現代人を「孤独な群集」と表現した学者がいますが三浦綾子の作品に「石の森」というのがあります。豊かさを求めてきた代りに私たちはどこかに「協同・共生」を忘れてきた。孤独な人間の群れは、深い森のように思われる。しかもその森は木の形をしていながらみんな石でできている。ひんやりとした冷たい石と気がつかないけれど見えない壁がお互いを分断しているさまを述べています。そして「本当に生きる」ということは「優しさ」「愛」によって造られるものだといっています。
宗教が人間の対立の解放者とならない場合には、かえって対立を最も深刻なものにします。
歴史はこの深刻な対立の悲劇を今なお語り次いでいます。
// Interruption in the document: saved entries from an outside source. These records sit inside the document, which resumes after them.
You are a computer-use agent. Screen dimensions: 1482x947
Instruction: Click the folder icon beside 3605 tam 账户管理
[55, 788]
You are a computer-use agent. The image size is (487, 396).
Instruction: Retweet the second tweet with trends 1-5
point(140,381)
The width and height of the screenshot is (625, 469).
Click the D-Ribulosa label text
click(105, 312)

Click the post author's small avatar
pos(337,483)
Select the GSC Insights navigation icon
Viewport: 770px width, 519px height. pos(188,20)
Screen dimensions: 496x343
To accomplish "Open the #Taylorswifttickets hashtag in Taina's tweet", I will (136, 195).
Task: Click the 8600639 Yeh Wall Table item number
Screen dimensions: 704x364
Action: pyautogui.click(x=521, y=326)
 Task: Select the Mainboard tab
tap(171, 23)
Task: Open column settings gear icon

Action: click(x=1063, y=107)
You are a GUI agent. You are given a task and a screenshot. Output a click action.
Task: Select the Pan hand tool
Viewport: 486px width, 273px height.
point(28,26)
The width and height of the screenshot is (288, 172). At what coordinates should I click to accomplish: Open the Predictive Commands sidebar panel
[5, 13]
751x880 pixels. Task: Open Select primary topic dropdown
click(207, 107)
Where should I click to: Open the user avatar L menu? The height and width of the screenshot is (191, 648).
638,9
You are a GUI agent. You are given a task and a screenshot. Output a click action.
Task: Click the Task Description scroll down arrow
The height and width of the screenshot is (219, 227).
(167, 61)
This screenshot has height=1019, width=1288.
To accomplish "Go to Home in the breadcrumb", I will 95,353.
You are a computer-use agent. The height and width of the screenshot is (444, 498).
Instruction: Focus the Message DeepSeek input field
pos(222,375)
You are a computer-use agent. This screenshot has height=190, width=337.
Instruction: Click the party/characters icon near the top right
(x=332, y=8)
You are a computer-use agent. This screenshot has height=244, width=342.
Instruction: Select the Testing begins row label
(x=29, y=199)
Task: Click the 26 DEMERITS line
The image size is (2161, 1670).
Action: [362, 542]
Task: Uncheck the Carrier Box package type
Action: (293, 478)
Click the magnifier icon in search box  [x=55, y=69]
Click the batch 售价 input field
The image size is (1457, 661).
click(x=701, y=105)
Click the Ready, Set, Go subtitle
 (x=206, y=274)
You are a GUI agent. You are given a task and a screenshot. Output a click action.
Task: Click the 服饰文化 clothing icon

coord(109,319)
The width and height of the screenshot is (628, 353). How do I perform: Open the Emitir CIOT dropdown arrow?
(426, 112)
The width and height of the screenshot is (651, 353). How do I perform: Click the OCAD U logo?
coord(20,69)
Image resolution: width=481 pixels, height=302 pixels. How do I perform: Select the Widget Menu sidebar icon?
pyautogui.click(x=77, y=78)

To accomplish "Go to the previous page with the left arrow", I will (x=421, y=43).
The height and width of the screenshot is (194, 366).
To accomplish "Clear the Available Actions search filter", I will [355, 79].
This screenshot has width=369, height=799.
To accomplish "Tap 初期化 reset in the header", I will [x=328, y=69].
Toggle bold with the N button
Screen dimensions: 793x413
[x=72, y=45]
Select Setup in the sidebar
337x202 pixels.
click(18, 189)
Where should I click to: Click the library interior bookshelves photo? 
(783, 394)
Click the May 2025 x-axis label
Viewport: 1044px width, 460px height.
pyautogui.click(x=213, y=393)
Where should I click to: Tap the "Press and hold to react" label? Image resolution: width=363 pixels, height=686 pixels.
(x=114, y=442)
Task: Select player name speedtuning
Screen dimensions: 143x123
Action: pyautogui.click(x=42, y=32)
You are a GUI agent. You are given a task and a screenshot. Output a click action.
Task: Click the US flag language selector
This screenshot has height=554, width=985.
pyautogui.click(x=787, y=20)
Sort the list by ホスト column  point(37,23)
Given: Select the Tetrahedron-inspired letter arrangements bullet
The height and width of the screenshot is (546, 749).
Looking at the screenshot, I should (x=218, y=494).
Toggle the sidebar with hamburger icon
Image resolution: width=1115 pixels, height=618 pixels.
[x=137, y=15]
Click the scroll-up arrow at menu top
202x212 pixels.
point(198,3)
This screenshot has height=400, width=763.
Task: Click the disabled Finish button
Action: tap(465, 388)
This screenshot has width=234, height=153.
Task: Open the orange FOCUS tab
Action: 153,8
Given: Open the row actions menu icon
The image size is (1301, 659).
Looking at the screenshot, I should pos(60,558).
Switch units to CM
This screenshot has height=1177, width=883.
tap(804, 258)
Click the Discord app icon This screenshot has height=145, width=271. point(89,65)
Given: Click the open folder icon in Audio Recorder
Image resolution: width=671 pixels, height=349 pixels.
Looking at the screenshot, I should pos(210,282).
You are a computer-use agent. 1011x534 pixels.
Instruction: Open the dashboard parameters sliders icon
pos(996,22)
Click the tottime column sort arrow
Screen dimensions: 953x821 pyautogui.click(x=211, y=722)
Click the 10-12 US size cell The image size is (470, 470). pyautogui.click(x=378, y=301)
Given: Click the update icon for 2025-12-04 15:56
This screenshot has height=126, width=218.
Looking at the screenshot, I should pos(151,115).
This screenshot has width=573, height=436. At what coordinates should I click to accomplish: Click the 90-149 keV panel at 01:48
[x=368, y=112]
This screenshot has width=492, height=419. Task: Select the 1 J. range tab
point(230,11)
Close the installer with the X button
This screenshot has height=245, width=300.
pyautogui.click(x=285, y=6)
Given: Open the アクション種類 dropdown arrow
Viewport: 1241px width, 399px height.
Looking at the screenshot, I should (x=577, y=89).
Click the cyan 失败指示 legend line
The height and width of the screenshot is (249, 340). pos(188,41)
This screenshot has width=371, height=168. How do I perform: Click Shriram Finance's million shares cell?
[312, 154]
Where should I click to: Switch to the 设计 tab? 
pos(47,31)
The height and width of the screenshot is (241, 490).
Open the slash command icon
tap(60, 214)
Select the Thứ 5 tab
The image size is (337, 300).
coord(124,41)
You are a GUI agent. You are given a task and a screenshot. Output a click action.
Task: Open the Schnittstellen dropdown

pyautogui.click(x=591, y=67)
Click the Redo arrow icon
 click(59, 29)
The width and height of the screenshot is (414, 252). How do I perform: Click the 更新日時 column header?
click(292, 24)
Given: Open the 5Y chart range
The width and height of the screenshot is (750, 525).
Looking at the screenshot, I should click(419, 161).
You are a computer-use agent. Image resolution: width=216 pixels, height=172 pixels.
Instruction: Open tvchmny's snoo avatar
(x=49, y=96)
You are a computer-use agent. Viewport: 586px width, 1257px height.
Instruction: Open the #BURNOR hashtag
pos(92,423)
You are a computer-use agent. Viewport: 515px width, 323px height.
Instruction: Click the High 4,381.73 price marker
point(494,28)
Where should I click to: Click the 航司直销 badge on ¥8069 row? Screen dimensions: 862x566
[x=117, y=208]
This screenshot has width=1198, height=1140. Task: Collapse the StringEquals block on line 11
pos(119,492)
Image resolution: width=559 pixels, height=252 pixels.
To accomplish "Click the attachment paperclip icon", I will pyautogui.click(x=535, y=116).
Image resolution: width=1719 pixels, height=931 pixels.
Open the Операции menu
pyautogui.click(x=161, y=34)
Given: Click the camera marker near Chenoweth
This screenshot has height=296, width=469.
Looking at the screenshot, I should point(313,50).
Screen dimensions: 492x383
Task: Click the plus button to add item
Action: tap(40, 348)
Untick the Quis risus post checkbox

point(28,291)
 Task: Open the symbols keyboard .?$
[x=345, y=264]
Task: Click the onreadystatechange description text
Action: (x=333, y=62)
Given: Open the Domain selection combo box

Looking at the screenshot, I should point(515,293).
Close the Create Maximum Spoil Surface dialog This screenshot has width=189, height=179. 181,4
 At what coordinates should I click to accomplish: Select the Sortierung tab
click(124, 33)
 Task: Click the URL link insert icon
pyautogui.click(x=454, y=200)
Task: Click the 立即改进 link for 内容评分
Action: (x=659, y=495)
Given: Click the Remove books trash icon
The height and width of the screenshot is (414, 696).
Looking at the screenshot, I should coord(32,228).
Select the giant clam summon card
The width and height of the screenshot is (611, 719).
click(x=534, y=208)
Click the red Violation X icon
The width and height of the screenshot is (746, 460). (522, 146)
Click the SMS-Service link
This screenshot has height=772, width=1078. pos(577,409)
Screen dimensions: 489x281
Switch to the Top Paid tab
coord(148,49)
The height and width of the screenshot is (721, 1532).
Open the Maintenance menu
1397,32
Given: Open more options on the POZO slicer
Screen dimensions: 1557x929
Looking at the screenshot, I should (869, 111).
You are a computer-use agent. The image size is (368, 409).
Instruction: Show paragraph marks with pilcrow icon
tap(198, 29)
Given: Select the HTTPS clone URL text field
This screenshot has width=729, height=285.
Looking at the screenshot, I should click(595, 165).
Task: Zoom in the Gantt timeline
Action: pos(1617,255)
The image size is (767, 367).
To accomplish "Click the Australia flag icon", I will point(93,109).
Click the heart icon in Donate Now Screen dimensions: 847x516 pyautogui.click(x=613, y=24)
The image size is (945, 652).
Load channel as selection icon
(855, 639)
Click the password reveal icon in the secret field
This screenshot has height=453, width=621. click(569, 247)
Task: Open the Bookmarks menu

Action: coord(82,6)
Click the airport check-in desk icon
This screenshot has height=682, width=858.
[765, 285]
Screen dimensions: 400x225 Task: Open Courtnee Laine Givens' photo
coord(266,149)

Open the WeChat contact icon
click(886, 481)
イエス・キリストはこの対立の壁の只中に入ってこられました。人間と人間・神と人間との対立を和解に導くためです。「二つのものを一つにし、ご自分の肉において敵意という隔ての壁を取り壊す」ためです。「折中妥協」ではないのです。キリスト御自身が愛のゆえに肉を裂き血を流し傷つく「十字架による和解」です。
「隔ての壁」は取り除かれたのです。空の色と不調和な色があるだろうか。山も建物も木も花も人間も電柱も雀も鴉もなんと空の色に調和して美しいことだろう。空の色はすべてのものを受け入れ、すべてのものの本来の美しさを引き出してくれる。言ってみればそれは「愛」と言っていい(三浦綾子「この病をも賜ものとして」)そのことに早く気づきたいと思います。